Keduanya berbesanan setelah anak dari Syekh Hasan dan Abuya Muda Wali menikah. Syekh Hasan ini juga satu angkatan belajar agama dengan Abon Aziz Samalanga.
“Darul Arifin Al-Abati menampung santri lanjut usia berumur sekitar 50 hingga 82 tahun. Rata-rata santri lansia berasal dari kalangan perempuan,” ujar Maturidi, salah seorang pengurus Dayah Darul Arifin Al-Abati kepada Aksi Cepat Tanggap (ACT) Aceh, Jaya, Aceh Jaya, Kamis (7/11/2019).
Meskipun sudah berusia senja, semangat mereka menimba ilmu di dayah yang terletak di Jalan Syech H Hasan Abati Desa Lhuet, Jaya, Aceh Jaya, tidak lekang waktu.
Mereka diantar mengaji oleh anak, cucu, atau kerabatnya ke sana. Maturidi kerap menawarkan tumpangan pulang santri lansia menggunakan mobilnya.
“Mereka (santri lansia) ingin berada di dayah dan belajar karena ingin menyelamatkan shalat jamaah.

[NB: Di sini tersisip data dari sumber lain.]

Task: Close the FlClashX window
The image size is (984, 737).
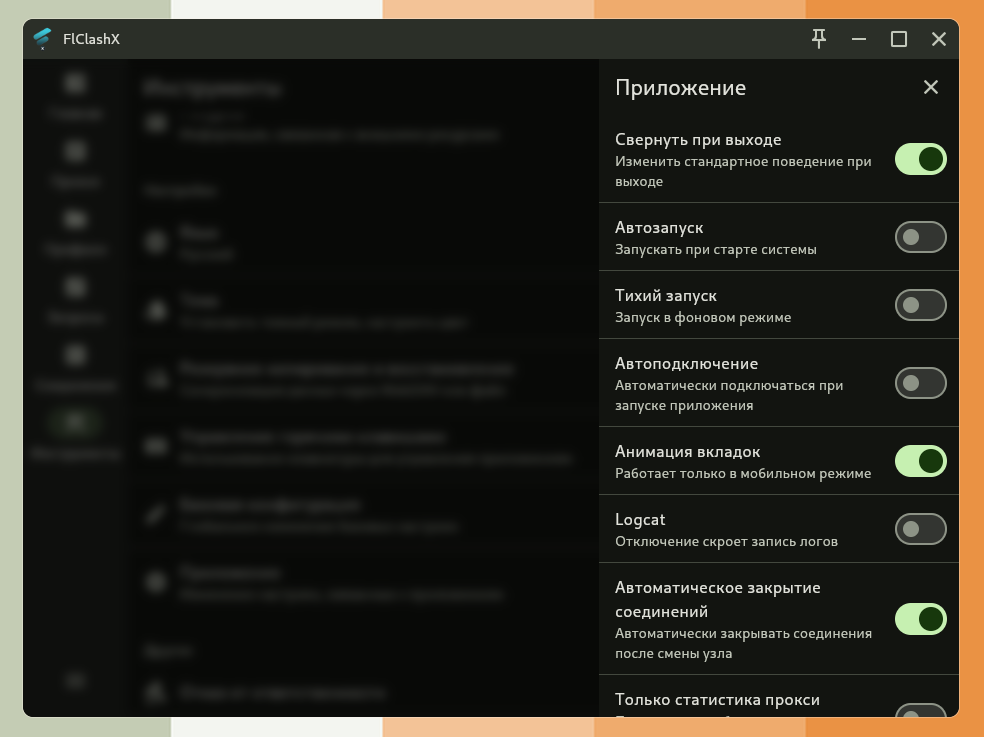Action: (x=938, y=39)
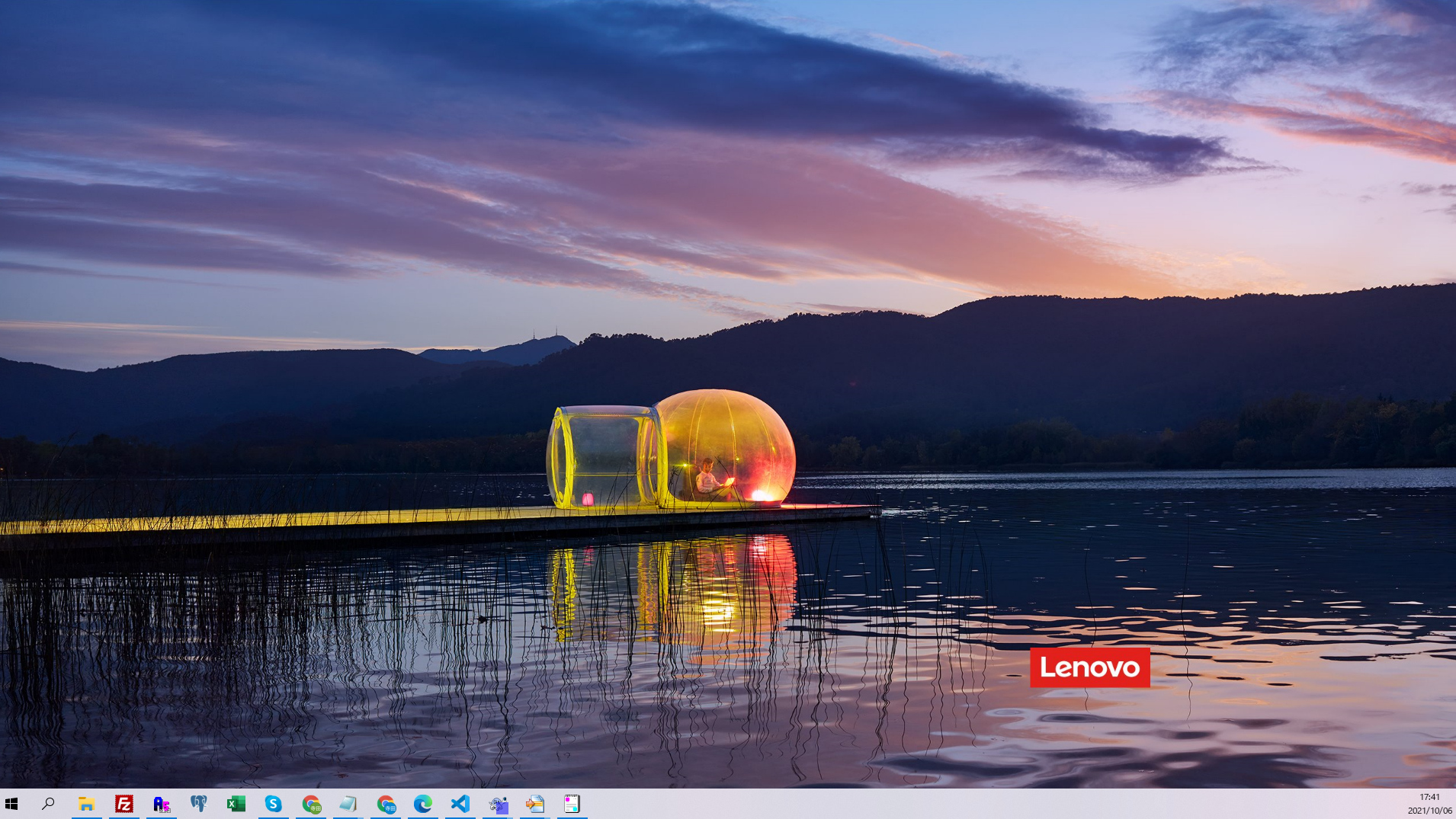The width and height of the screenshot is (1456, 819).
Task: Open the taskbar search magnifier
Action: coord(48,804)
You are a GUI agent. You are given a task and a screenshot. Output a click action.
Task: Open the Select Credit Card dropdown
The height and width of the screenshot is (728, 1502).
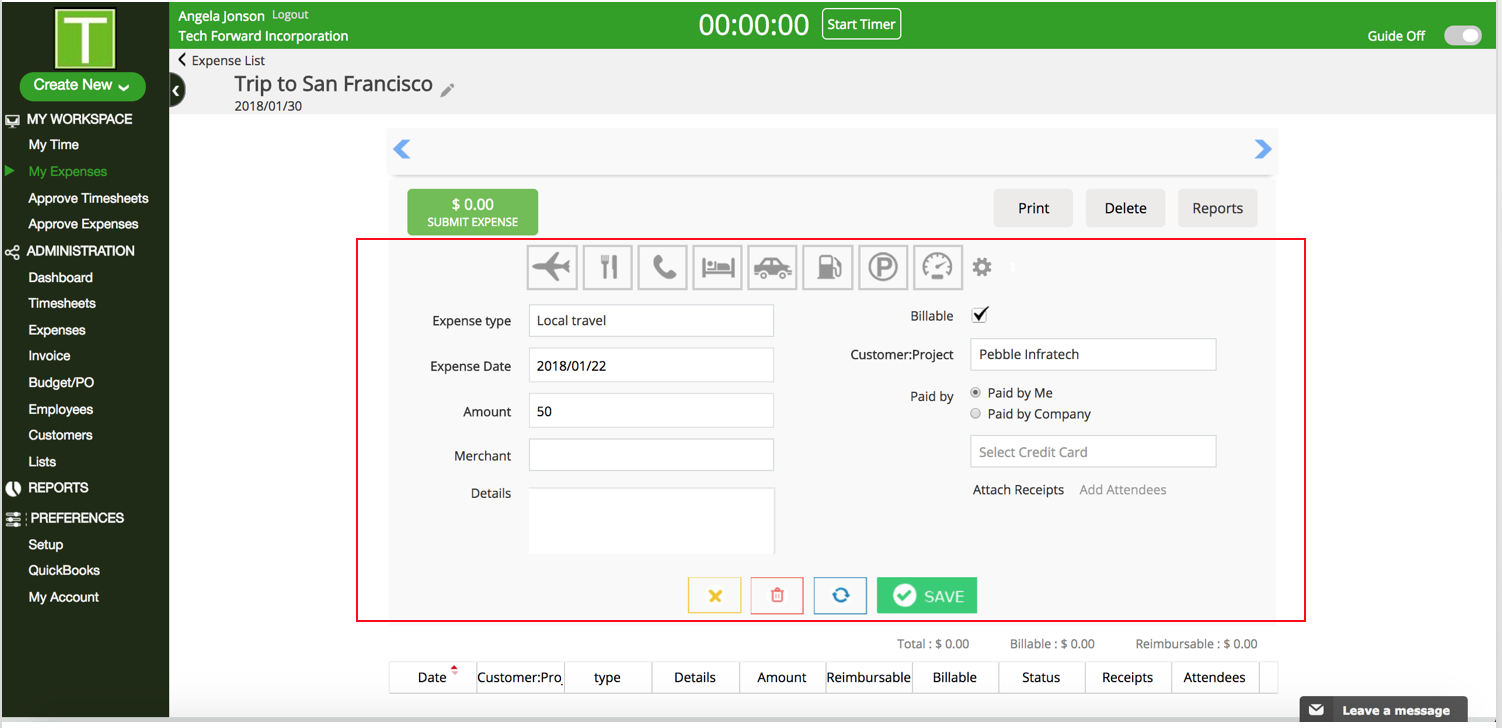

Dengan bersama mereka menjadi semangat beribadah,” kata Maturidi yang juga Ketua Masyarakat Relawan Indonesia (MRI) Aceh Jaya – ACT Aceh.
Dayah tersebut diupayakan bisa mengakomodir santri lansia yang ingin menetap di dayah demi optimalnya mereka beribadah. Maturidi, begitu tersentuh hatinya kala mendengar ungkapan hati salah seorang santri lansia.
“meskipun kami sudah tua, kami ingin tetap belajar. Dengan bersama-sama kami bisa melakukan banyak hal. Kalau misalnya sakit juga ada yang melihat,” cerita Maturidi seraya menirukan ucapan santri tersebut.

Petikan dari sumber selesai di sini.